§ Items from a dataset
· · ·

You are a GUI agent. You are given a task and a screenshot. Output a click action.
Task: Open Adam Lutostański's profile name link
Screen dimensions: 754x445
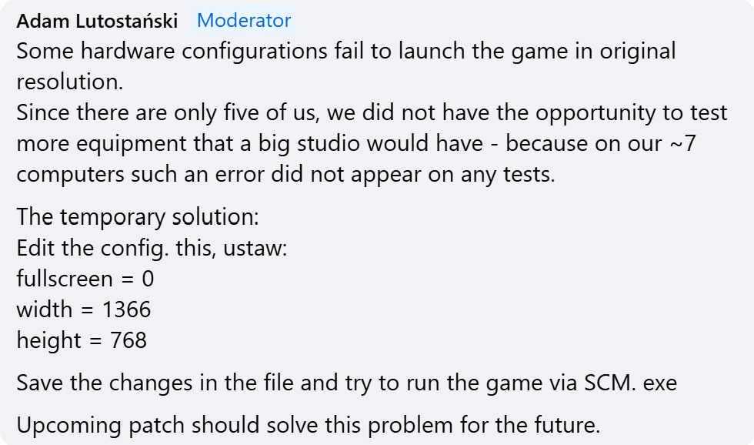[x=97, y=21]
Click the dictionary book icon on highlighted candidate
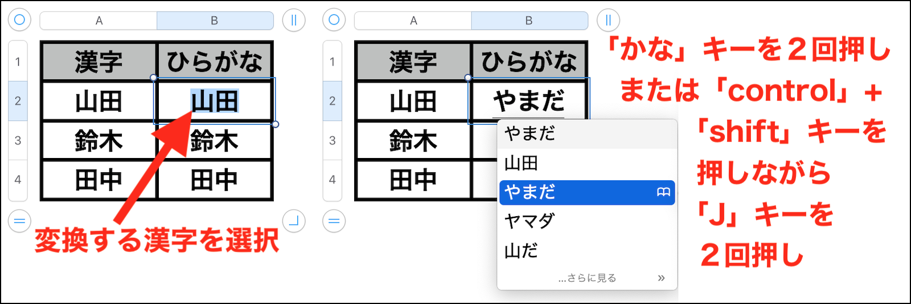The width and height of the screenshot is (911, 304). tap(663, 192)
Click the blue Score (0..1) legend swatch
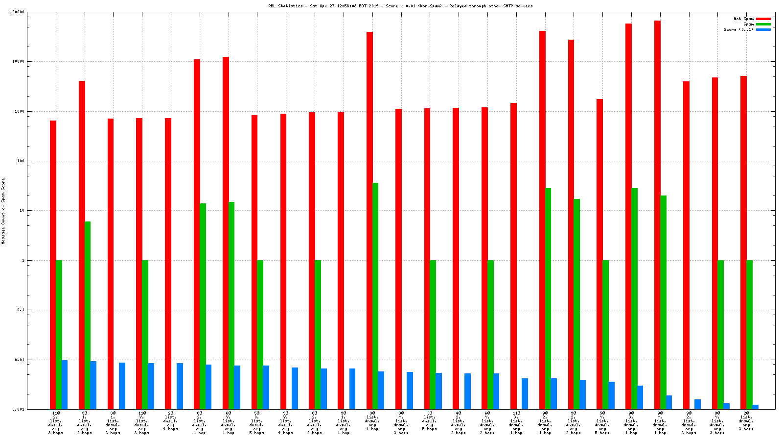The width and height of the screenshot is (783, 441). (x=763, y=29)

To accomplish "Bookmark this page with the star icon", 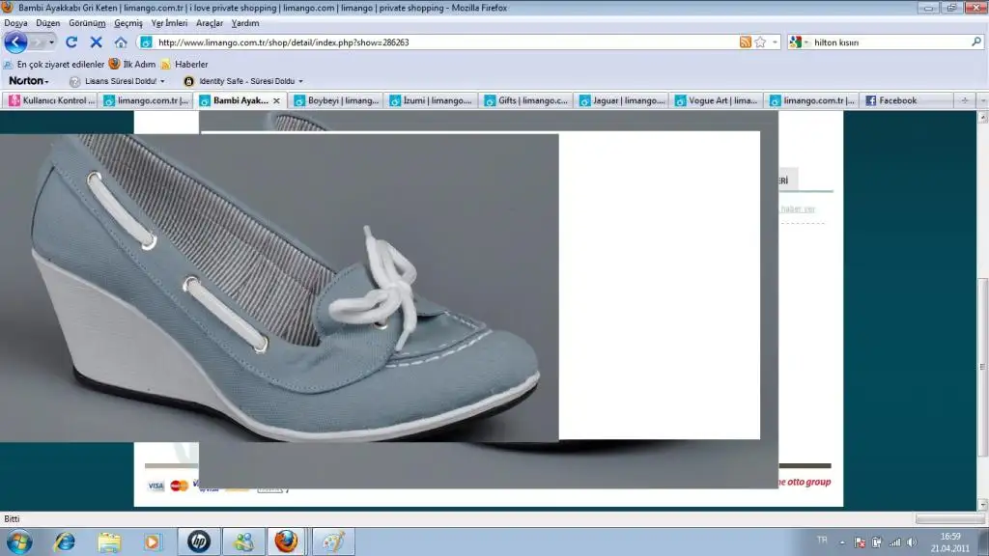I will (x=760, y=42).
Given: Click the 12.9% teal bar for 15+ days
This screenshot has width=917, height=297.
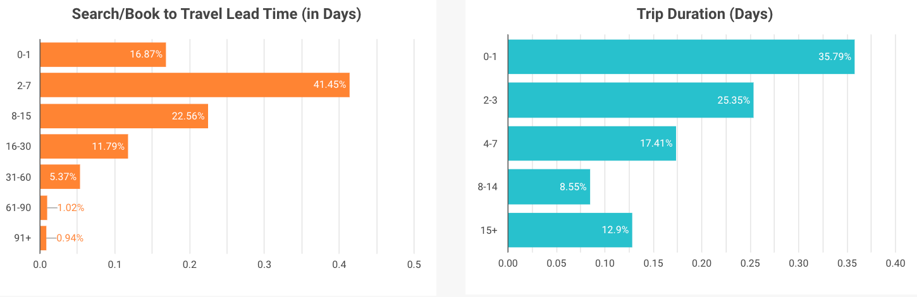Looking at the screenshot, I should (x=570, y=230).
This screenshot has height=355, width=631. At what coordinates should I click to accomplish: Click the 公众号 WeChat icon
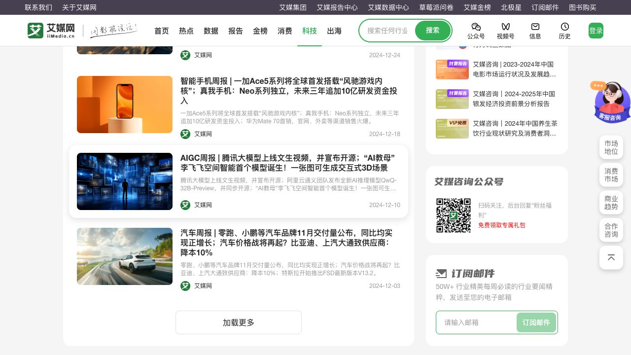click(476, 27)
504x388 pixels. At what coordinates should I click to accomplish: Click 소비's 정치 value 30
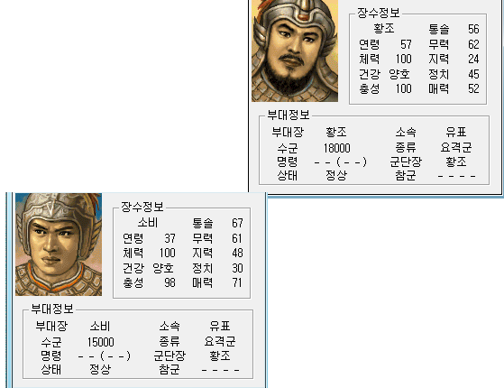[237, 268]
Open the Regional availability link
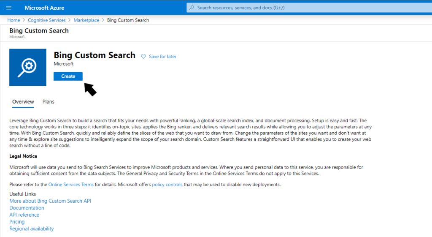This screenshot has width=432, height=237. point(32,229)
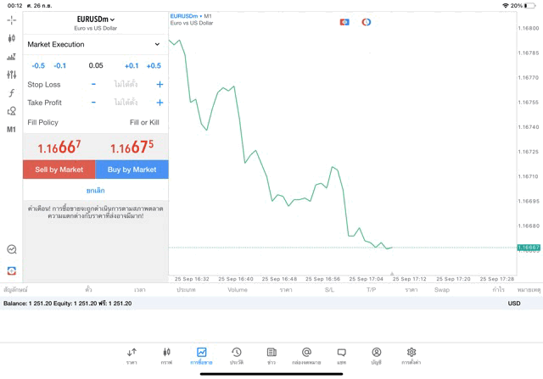Open chart settings sliders icon
543x379 pixels.
coord(11,75)
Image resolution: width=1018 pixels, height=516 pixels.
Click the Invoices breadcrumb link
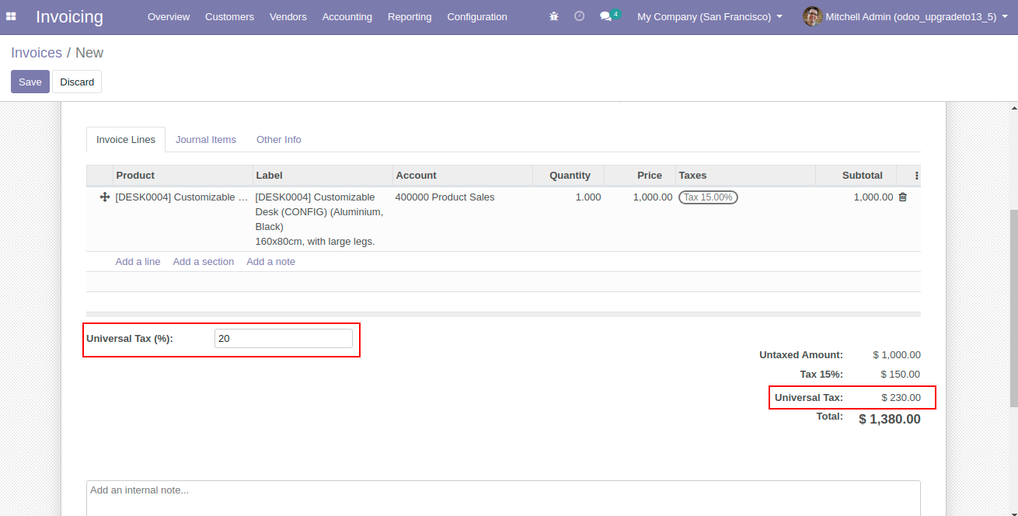coord(37,53)
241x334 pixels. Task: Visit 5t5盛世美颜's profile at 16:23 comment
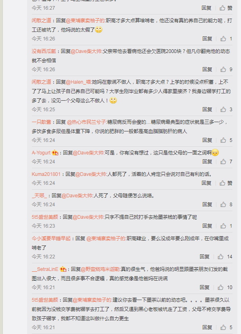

· · ·

§ PROBLEM
Search the data for the word "profile" and report how many lines include it, with the number alone.

§ RESULT OF THE TASK
2